Re: [f2fs-dev] [PATCH RESEND] f2fs: fix concurrent problem for updating free bitmap
From: Chao Yu
Date: Tue Nov 21 2017 - 09:34:28 EST
On 2017/11/21 16:01, LiFan wrote:
>
>
>> -----Original Message-----
>> From: Chao Yu [mailto:yuchao0@xxxxxxxxxx]
>> Sent: Monday, November 20, 2017 11:00 AM
>> To: LiFan; 'Chao Yu'; 'Jaegeuk Kim'
>> Cc: linux-kernel@xxxxxxxxxxxxxxx; linux-f2fs-devel@xxxxxxxxxxxxxxxxxxxxx
>> Subject: Re: [f2fs-dev] [PATCH RESEND] f2fs: fix concurrent problem for updating free bitmap
>>
>> Hi,
>>
>>> @@ -1870,6 +1895,11 @@ static bool add_free_nid(struct f2fs_sb_info
>>> *sbi, nid_t nid, bool build)
>>
>> Need to use radix_tree_preload(GFP_NOFS | __GFP_NOFAIL)ï otherwise, for out-of-memory case, we may skip bitmap updating.
>>
>> Thanks,
>>
>>
> Yes, about this, in previous version, if we fail to read the radix, we will clear the free bitmap in scan_nat_page,
> But fail to read the radix tree indicates that we know nothing about current nid, so we probably shouldn't
> change the bitmap, otherwise the status we change into may not be right, so I use current patch to correct
> that.
I don't think we can skip changing the bitmap. In scan_nat_page we will enable
in-memory free nid bitmap cache, then, free nid usage in that block will be
updated in memory all the time, which means we should also keep its update being
correct during initialization, otherwise if we skip changing bitmap due to fail
to call radix_tree_preload, we will lose chance to use that free nid until remount.
Thanks,
> But __GFP_NOFAIL may still be useful for __flush_nat_entry_set case where we update the free bitmap
> Anyway.
>
>> On 2017/11/14 15:28, LiFan wrote:
>>> alloc_nid_failed and scan_nat_page can be called at the same time, and
>>> we haven't protected add_free_nid and update_free_nid_bitmap with the
>>> same nid_list_lock. That could lead to
>>>
>>> Thread A Thread B
>>> - __build_free_nids
>>> - scan_nat_page
>>> - add_free_nid
>>> - alloc_nid_failed
>>> - update_free_nid_bitmap
>>> - update_free_nid_bitmap
>>>
>>> scan_nat_page will clear the free bitmap since the nid is
>>> PREALLOC_NID, but alloc_nid_failed needs to set the free bitmap. This
>>> results in free nid with free bitmap cleared.

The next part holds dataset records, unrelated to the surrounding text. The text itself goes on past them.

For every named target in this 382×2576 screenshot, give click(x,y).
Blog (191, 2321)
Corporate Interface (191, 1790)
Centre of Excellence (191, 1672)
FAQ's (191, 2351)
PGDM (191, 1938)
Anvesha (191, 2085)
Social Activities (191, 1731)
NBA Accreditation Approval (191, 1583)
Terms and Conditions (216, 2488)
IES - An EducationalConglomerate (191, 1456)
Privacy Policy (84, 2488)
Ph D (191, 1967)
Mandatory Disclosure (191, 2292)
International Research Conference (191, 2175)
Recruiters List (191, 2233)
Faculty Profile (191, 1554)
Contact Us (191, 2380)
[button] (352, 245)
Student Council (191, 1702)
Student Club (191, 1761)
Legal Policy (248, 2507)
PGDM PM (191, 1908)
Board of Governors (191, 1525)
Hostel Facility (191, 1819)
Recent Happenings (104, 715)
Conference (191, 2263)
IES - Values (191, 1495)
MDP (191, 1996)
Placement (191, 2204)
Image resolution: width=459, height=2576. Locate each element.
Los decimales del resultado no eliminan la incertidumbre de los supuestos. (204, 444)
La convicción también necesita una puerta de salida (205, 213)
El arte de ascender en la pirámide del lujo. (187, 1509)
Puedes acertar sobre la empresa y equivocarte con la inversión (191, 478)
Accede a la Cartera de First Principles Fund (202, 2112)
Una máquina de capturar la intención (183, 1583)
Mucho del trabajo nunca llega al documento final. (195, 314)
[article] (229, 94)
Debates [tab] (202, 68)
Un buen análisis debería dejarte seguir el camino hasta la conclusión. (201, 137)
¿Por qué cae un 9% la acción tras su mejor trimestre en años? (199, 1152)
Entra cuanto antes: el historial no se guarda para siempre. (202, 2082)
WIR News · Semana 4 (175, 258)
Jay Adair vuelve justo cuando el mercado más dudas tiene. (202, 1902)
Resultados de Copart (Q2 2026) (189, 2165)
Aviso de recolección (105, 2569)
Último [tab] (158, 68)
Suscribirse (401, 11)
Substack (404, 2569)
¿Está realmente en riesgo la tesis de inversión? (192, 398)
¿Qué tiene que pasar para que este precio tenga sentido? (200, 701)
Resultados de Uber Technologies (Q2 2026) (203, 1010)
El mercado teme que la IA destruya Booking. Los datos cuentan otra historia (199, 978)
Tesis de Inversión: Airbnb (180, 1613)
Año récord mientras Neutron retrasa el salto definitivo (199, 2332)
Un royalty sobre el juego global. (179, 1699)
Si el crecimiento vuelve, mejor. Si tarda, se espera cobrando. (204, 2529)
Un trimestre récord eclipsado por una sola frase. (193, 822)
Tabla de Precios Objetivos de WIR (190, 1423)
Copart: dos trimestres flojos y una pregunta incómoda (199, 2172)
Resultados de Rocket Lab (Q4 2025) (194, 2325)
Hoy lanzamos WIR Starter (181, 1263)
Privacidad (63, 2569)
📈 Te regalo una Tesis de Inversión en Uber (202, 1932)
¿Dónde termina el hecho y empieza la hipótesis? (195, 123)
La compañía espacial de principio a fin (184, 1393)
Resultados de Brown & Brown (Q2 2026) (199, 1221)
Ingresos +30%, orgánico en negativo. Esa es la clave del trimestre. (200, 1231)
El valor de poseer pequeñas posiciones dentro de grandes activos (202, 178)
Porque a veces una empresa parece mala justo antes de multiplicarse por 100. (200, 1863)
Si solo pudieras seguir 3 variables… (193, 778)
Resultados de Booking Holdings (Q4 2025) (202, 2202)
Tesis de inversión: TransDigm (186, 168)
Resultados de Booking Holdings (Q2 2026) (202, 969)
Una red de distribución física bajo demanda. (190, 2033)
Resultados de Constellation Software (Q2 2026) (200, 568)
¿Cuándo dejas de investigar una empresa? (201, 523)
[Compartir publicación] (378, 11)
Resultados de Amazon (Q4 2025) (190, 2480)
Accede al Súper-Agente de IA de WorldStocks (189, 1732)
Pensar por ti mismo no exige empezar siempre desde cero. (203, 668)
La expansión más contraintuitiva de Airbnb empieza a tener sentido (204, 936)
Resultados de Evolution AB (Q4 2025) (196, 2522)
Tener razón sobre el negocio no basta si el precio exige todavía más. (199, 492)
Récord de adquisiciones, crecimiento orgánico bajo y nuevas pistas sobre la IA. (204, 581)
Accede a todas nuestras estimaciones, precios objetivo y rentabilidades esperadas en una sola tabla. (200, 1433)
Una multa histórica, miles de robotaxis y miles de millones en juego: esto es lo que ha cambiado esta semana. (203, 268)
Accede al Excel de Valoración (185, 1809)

>>> This patch update the bitmap under the same nid_list_lock in add_free_nid.
>>>
>>> Signed-off-by: Fan li <fanofcode.li@xxxxxxxxxxx>
>>> ---
>>> fs/f2fs/node.c | 82
>>> ++++++++++++++++++++++++++++++----------------------------
>>> 1 file changed, 42 insertions(+), 40 deletions(-)
>>>
>>> diff --git a/fs/f2fs/node.c b/fs/f2fs/node.c index b965a53..0a217d2
>>> 100644
>>> --- a/fs/f2fs/node.c
>>> +++ b/fs/f2fs/node.c
>>> @@ -1811,8 +1811,33 @@ static void __move_free_nid(struct f2fs_sb_info *sbi, struct free_nid *i,
>>> }
>>> }
>>>
>>> +static void update_free_nid_bitmap(struct f2fs_sb_info *sbi, nid_t nid,
>>> + bool set, bool build)
>>> +{
>>> + struct f2fs_nm_info *nm_i = NM_I(sbi);
>>> + unsigned int nat_ofs = NAT_BLOCK_OFFSET(nid);
>>> + unsigned int nid_ofs = nid - START_NID(nid);
>>> +
>>> + if (!test_bit_le(nat_ofs, nm_i->nat_block_bitmap))
>>> + return;
>>> +
>>> + if (set) {
>>> + if (test_bit_le(nid_ofs, nm_i->free_nid_bitmap[nat_ofs]))
>>> + return;
>>> + __set_bit_le(nid_ofs, nm_i->free_nid_bitmap[nat_ofs]);
>>> + nm_i->free_nid_count[nat_ofs]++;
>>> + } else {
>>> + if (!test_bit_le(nid_ofs, nm_i->free_nid_bitmap[nat_ofs]))
>>> + return;
>>> + __clear_bit_le(nid_ofs, nm_i->free_nid_bitmap[nat_ofs]);
>>> + if (!build)
>>> + nm_i->free_nid_count[nat_ofs]--;
>>> + }
>>> +}
>>> +
>>> /* return if the nid is recognized as free */ -static bool
>>> add_free_nid(struct f2fs_sb_info *sbi, nid_t nid, bool build)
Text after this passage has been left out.